◆ **DATASET EXCERPTS**:
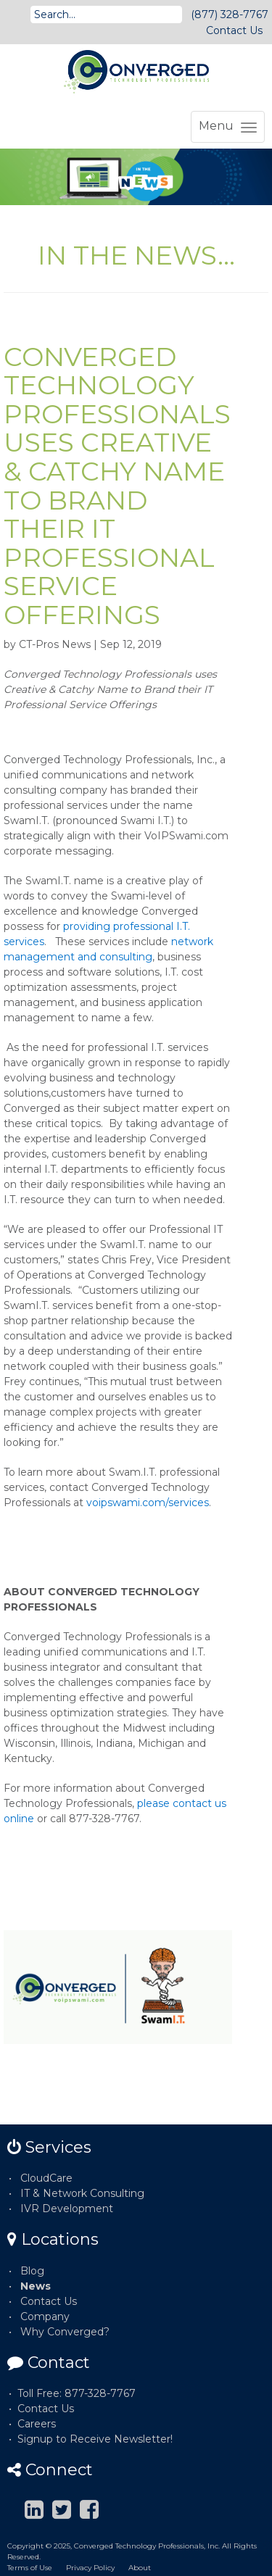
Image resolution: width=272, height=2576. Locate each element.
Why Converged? (65, 2331)
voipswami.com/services (147, 1502)
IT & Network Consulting (82, 2193)
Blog (32, 2270)
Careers (36, 2423)
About (139, 2567)
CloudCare (46, 2178)
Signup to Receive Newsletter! (95, 2439)
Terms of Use (29, 2567)
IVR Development (66, 2208)
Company (45, 2316)
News (35, 2286)
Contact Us (234, 30)
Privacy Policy (90, 2567)
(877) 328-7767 (229, 14)
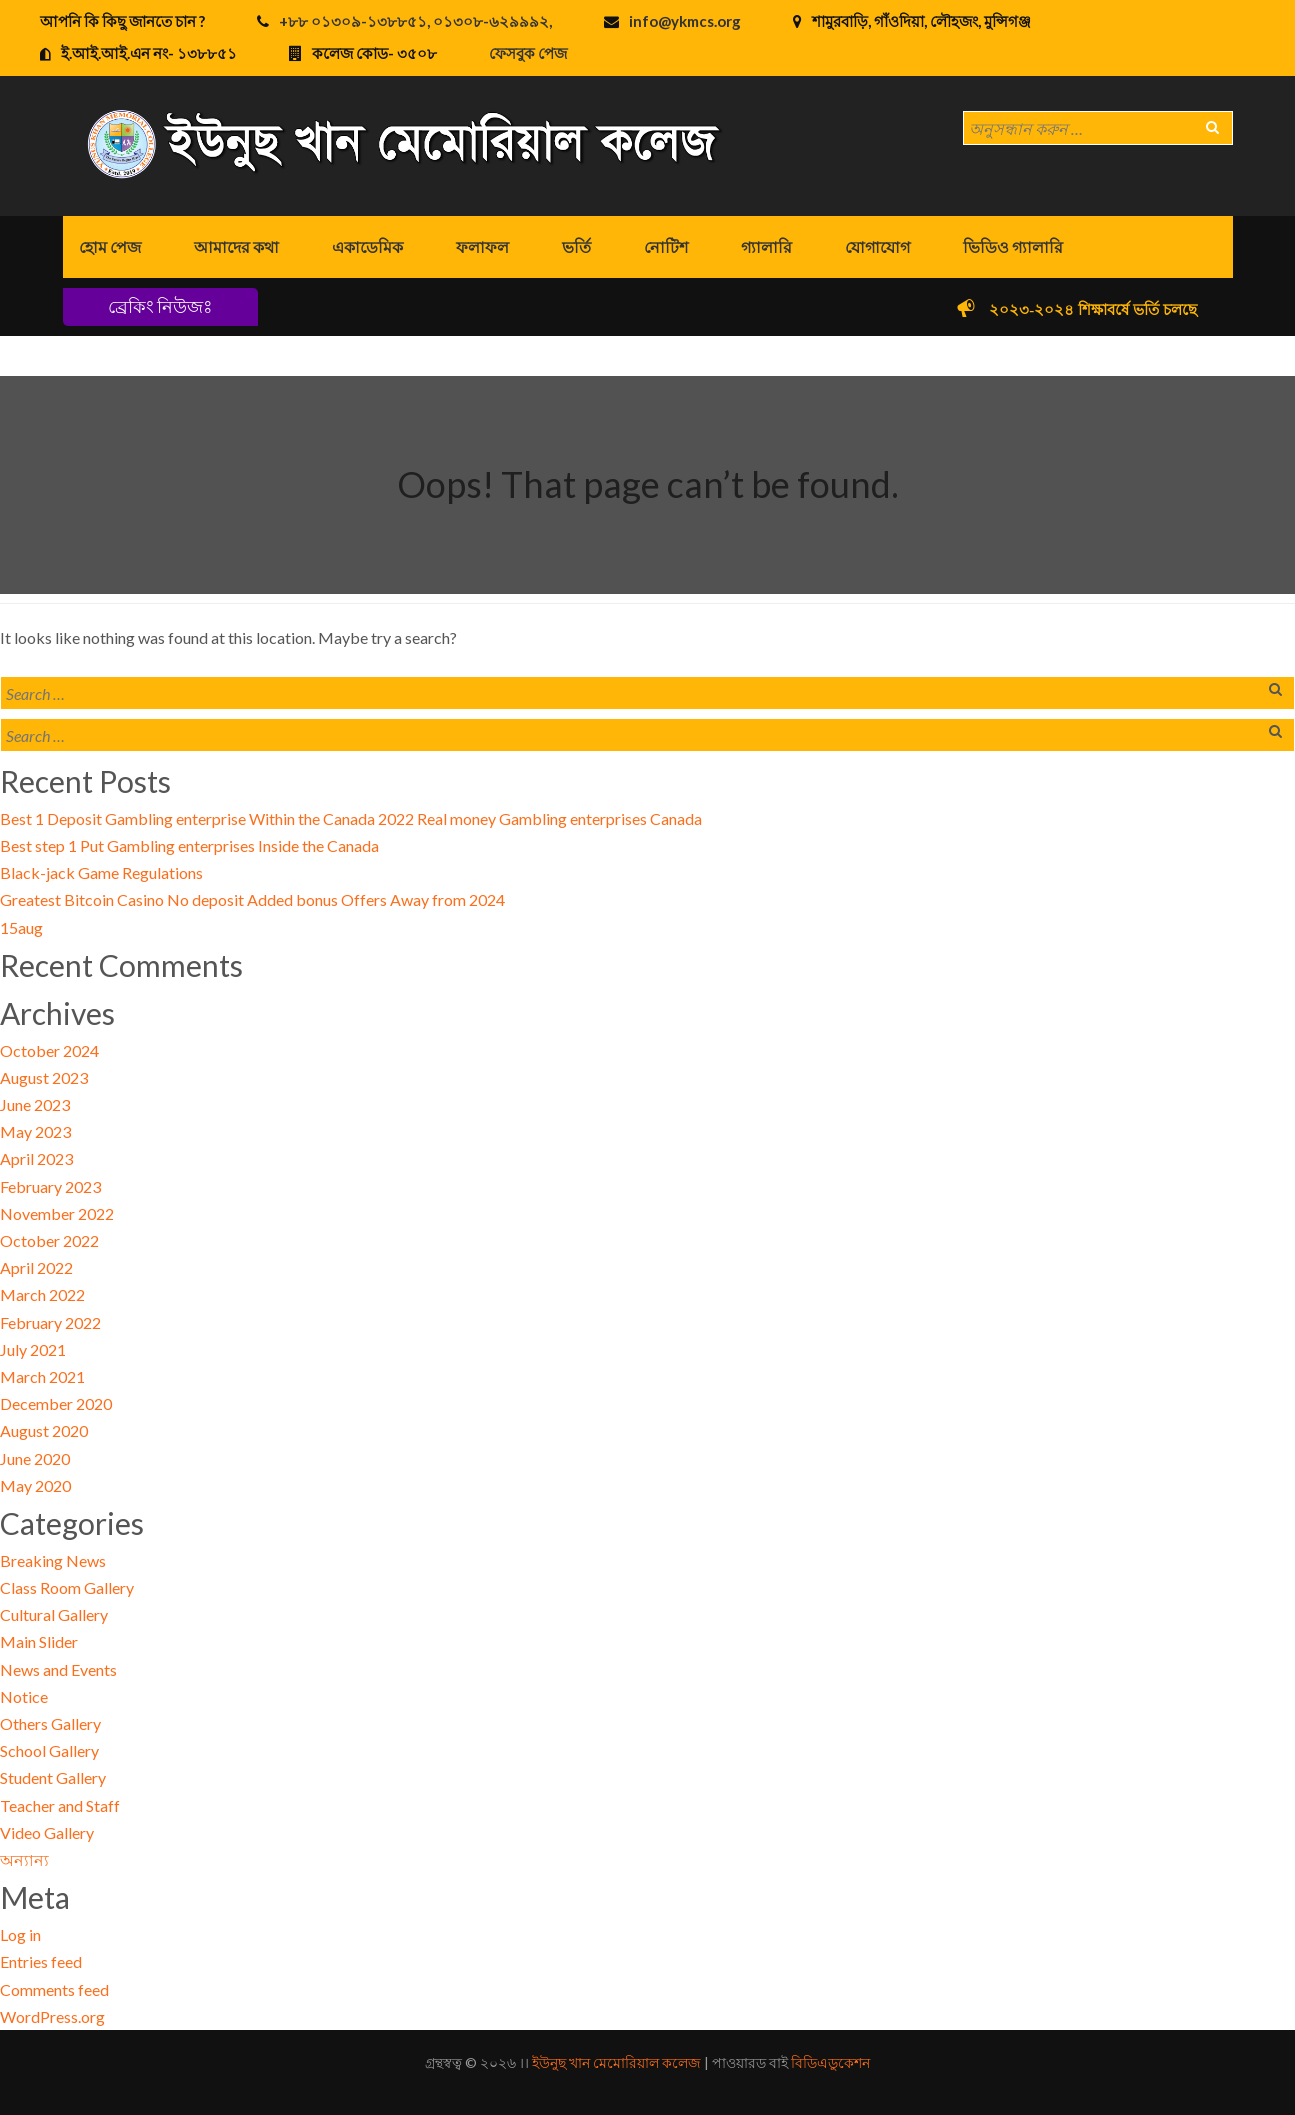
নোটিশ (666, 246)
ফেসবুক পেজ (528, 53)
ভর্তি (576, 246)
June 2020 (35, 1458)
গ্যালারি (766, 246)
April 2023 (36, 1158)
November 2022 (57, 1213)
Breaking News (53, 1560)
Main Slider (39, 1641)
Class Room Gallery (67, 1587)
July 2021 (33, 1349)
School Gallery (49, 1750)
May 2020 (35, 1485)
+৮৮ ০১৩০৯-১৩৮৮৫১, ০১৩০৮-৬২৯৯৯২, (415, 21)
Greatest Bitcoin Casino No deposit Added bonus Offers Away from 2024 (252, 899)
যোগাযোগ (877, 246)
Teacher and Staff (60, 1805)
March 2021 (42, 1376)
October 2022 (49, 1240)
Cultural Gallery (54, 1614)
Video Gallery (47, 1832)
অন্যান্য (24, 1859)
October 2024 (49, 1050)
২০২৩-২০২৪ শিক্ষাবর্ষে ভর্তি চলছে (1102, 310)
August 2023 (44, 1077)
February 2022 (50, 1322)
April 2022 (36, 1267)
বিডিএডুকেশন (830, 2062)
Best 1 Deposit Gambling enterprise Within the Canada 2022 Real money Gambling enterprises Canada (351, 818)
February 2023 (50, 1186)
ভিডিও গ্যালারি (1013, 246)
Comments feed (54, 1989)
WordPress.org (52, 2016)
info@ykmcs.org (685, 21)
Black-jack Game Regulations (101, 872)
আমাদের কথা (236, 246)
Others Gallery (50, 1723)
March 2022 (42, 1294)
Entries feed (41, 1961)
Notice (24, 1696)
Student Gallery (53, 1777)
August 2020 (44, 1430)
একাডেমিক (367, 246)
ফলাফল (482, 246)
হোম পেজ (110, 246)
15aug (21, 927)
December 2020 (56, 1403)
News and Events (58, 1669)
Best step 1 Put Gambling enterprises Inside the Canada (189, 845)
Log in (20, 1934)
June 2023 (35, 1104)
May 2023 (35, 1131)
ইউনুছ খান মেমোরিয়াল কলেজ (616, 2062)
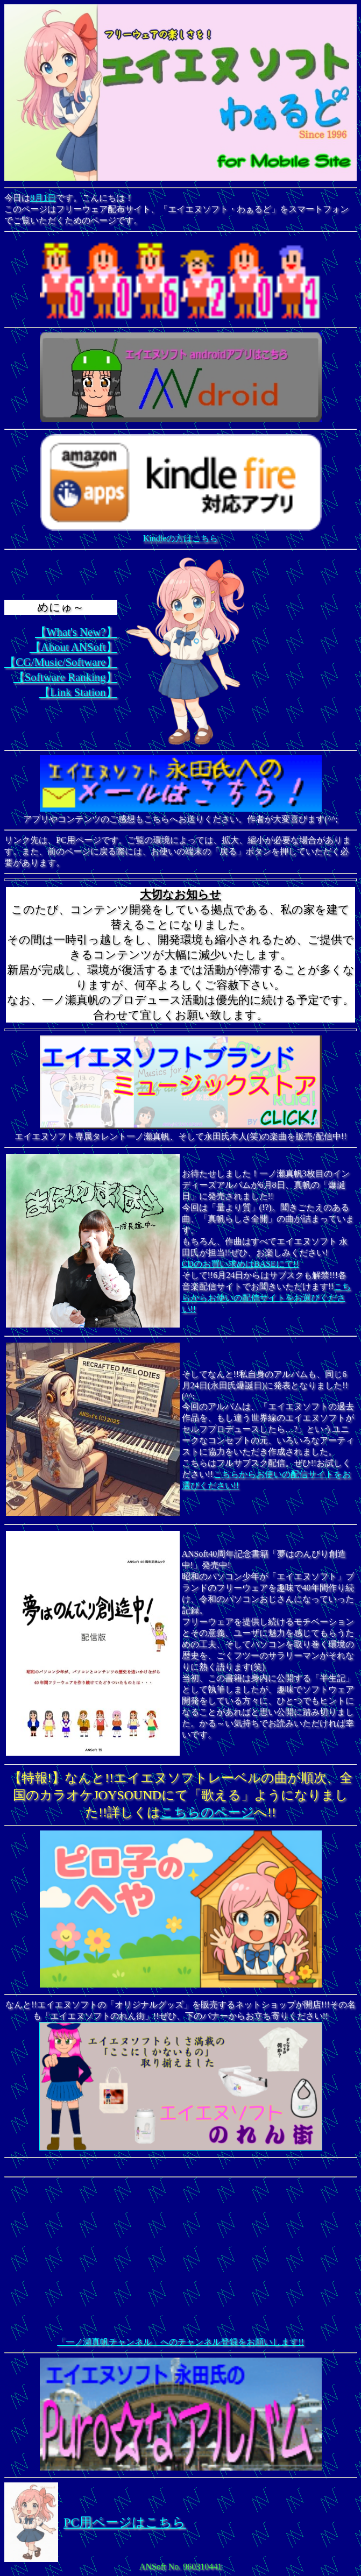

◆ **PROBLEM STATEMENT**:
Return the lines of the data unchanged, starting with the line that contains "August 2023 (44, 1077)" and continuing through the end of the data, both ends included, and leave the pictures out.

◆ **EXPECTED OUTPUT**:
August 2023 (44, 1077)
February 2022 (50, 1322)
April 2022 (36, 1267)
বিডিএডুকেশন (830, 2062)
Best 1 Deposit Gambling enterprise Within the Canada 2022 Real money Gambling enterprises Canada (351, 818)
February 2023 (50, 1186)
ভিডিও গ্যালারি (1013, 246)
Comments feed (54, 1989)
WordPress.org (52, 2016)
info@ykmcs.org (685, 21)
Black-jack Game Regulations (101, 872)
আমাদের কথা (236, 246)
Others Gallery (50, 1723)
March 2022 (42, 1294)
Entries feed (41, 1961)
Notice (24, 1696)
Student Gallery (53, 1777)
August 2020 (44, 1430)
একাডেমিক (367, 246)
ফলাফল (482, 246)
হোম পেজ (110, 246)
15aug (21, 927)
December 2020 (56, 1403)
News and Events (58, 1669)
Best step 1 Put Gambling enterprises Inside the Canada (189, 845)
Log in (20, 1934)
June 2023 (35, 1104)
May 2023 (35, 1131)
ইউনুছ খান মেমোরিয়াল কলেজ (616, 2062)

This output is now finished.